▶ Work to complete
Where does the word "feature" show up in the records? Copy every line that holds it.
[Opening Data shown section]
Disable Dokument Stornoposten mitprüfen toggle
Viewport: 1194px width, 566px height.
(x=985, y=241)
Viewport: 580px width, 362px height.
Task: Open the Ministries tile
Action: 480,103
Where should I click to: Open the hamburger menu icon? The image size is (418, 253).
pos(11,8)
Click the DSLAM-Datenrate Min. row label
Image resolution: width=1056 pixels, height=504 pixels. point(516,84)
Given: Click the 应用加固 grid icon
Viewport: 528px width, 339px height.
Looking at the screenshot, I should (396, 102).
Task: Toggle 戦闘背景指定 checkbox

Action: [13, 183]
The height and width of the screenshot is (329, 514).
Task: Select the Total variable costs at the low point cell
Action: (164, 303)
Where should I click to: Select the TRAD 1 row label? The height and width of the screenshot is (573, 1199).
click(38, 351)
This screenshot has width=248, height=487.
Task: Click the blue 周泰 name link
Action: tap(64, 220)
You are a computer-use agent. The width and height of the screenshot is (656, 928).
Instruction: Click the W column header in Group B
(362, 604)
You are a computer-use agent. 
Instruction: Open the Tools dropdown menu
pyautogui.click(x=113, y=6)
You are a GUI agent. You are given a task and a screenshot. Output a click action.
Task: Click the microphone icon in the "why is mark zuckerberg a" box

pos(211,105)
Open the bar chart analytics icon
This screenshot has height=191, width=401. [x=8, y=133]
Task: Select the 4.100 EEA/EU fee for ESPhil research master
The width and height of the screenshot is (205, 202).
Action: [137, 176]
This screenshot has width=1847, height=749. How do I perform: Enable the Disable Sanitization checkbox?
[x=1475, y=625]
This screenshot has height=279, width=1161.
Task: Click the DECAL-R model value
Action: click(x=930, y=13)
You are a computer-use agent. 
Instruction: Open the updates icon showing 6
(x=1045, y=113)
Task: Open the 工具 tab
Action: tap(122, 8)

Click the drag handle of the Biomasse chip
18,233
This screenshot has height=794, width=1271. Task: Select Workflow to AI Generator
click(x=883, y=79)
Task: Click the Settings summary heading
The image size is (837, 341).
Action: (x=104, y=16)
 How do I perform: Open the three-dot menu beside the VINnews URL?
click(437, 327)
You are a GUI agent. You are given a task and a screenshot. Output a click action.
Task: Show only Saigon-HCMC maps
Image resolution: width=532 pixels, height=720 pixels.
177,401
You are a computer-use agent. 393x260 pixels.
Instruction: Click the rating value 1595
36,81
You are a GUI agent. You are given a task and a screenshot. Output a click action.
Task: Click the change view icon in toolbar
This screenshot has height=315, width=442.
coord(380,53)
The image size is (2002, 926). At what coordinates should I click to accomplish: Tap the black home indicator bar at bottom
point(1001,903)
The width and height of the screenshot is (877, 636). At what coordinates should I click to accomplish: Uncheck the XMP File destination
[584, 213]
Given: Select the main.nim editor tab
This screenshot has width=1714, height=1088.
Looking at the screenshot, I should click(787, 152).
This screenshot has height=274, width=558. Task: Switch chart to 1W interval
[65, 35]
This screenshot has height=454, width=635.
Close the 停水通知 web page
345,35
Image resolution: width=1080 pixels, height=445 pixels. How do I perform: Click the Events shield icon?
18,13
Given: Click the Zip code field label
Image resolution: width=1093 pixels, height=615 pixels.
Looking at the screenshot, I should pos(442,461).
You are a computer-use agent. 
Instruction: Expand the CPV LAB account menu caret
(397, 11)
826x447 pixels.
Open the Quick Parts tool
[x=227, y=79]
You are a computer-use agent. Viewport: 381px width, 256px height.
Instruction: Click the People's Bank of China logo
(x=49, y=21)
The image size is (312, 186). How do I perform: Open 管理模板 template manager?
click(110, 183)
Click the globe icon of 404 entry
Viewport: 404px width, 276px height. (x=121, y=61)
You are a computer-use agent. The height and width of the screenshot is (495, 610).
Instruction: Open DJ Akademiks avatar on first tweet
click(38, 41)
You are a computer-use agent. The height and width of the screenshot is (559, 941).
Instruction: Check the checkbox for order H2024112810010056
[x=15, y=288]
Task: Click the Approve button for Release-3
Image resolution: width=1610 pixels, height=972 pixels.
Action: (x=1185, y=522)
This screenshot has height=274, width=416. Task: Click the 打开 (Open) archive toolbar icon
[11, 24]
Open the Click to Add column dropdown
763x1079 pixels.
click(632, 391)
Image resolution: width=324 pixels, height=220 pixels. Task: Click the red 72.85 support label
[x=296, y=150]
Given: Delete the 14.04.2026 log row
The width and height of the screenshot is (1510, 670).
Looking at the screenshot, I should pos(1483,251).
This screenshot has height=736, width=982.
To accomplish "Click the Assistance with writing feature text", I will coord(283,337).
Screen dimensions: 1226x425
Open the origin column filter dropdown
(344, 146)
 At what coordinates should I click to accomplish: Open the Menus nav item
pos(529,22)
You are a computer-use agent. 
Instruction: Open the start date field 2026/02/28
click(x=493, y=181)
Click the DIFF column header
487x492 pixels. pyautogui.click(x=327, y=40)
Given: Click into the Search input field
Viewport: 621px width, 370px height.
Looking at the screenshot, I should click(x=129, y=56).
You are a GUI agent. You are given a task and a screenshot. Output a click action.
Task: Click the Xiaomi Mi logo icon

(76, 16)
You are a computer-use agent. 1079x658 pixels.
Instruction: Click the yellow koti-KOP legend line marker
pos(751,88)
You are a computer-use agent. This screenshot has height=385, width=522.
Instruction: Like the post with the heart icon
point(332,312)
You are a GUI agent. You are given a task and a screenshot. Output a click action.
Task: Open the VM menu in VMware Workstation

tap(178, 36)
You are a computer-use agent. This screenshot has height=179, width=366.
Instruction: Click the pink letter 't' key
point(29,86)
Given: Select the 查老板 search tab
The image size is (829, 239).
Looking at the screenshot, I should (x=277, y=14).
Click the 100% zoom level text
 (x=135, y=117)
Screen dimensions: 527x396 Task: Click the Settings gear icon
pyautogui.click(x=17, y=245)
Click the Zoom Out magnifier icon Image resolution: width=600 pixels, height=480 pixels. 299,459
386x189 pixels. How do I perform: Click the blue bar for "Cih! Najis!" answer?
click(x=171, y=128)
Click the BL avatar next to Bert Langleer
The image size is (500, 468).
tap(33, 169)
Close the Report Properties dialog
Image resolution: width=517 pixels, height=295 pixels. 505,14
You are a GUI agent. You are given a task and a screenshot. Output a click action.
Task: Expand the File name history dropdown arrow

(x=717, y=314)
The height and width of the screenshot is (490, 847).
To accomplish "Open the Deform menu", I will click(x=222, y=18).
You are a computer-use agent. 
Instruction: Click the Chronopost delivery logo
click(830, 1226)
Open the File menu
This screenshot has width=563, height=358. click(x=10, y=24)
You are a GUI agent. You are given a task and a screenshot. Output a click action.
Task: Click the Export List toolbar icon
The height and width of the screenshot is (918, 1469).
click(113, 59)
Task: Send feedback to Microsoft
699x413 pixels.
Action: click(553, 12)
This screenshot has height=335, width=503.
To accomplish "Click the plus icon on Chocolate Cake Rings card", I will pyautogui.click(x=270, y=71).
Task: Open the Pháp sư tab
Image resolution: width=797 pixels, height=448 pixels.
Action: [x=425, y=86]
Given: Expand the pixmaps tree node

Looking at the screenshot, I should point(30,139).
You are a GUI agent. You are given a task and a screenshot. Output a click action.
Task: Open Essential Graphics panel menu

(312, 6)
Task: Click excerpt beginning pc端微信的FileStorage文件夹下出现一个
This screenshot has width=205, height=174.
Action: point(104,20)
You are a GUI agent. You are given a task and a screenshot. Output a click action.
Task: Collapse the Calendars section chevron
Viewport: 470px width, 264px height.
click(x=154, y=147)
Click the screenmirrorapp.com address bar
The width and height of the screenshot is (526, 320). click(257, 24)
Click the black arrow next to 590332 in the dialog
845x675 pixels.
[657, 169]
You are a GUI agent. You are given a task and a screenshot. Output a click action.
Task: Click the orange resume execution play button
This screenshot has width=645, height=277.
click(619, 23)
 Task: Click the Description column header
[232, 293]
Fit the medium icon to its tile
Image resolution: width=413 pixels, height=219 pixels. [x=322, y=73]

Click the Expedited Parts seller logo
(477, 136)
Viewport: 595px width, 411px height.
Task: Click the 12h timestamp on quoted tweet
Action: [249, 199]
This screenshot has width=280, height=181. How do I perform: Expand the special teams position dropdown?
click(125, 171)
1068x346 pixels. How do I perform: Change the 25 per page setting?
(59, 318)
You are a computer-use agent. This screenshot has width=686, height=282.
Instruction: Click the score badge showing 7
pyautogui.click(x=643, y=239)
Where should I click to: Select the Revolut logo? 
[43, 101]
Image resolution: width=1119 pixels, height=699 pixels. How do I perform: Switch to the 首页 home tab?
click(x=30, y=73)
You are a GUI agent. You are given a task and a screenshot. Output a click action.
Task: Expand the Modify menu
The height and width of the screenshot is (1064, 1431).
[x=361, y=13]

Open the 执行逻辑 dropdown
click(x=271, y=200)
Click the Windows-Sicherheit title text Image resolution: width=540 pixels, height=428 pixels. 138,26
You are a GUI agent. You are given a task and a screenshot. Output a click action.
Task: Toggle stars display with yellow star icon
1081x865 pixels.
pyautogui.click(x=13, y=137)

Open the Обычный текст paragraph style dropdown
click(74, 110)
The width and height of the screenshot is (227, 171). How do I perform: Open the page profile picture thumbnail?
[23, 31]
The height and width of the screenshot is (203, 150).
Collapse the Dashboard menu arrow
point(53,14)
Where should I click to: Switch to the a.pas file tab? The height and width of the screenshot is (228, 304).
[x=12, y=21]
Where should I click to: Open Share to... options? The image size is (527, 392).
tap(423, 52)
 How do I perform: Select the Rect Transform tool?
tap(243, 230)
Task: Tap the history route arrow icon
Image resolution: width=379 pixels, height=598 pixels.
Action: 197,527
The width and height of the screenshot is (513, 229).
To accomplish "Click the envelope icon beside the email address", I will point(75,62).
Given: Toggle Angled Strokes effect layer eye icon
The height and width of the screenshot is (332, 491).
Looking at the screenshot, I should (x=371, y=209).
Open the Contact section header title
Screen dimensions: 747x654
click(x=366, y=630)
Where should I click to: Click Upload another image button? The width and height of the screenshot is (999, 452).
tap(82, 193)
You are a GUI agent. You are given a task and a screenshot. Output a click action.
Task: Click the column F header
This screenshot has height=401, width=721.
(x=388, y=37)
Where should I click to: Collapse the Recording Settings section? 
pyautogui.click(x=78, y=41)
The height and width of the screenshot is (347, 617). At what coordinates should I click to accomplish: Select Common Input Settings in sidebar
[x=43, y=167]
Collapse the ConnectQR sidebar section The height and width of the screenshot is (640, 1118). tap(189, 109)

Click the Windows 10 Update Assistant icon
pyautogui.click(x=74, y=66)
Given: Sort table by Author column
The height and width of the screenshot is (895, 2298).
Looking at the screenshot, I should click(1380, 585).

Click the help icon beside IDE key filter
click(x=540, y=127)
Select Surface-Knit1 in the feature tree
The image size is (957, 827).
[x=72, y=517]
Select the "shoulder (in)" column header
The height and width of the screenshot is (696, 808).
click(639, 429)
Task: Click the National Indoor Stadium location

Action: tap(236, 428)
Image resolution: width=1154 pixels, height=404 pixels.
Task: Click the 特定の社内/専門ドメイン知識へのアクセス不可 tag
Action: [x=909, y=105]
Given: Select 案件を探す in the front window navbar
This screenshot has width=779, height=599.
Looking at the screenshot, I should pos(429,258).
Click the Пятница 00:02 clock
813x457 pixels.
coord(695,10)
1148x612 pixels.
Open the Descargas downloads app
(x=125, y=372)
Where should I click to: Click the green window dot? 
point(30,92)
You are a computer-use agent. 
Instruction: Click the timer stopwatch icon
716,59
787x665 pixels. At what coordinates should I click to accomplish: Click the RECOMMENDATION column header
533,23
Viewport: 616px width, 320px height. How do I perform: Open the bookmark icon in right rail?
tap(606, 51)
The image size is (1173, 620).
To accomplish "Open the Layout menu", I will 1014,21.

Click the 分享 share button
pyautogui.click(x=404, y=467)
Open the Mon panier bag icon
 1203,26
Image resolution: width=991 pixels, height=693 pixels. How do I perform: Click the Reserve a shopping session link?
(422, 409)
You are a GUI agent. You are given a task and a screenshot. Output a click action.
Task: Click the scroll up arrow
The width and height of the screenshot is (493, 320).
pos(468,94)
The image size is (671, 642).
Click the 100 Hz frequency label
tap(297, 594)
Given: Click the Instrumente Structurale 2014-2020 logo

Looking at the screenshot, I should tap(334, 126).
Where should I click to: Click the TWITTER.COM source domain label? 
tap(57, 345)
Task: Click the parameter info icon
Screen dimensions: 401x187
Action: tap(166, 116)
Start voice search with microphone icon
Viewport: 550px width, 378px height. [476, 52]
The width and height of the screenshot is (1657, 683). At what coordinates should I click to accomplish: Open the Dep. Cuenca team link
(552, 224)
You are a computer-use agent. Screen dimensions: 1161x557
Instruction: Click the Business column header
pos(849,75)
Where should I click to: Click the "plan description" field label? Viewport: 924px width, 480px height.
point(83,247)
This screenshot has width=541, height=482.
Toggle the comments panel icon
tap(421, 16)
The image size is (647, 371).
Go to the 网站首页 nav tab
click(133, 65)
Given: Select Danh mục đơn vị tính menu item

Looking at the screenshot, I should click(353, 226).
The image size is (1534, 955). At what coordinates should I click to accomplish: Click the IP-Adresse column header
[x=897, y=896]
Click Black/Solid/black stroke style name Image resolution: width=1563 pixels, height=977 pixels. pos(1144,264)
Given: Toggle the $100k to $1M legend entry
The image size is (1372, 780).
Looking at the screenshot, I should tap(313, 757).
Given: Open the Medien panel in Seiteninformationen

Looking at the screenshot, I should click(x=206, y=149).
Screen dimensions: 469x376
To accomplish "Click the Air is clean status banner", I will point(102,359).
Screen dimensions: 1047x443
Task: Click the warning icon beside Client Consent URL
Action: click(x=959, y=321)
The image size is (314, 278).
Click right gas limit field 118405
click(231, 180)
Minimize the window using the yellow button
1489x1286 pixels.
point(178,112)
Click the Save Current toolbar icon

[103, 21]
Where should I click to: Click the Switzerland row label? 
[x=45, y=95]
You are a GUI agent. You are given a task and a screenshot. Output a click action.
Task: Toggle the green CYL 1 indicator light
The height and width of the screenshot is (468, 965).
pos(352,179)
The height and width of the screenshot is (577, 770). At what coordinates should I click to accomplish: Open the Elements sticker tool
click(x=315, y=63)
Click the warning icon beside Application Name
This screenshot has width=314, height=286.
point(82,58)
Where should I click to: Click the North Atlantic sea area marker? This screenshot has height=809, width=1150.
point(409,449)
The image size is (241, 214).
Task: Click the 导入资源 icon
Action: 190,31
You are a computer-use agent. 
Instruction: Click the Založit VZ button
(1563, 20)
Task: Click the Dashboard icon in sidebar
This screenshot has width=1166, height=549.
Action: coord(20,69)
[Closing Data shown section]
▶ Exercise result
To accomplish "Click the Assistance with writing feature text", I will coord(283,337).
Select Surface-Knit1 in the feature tree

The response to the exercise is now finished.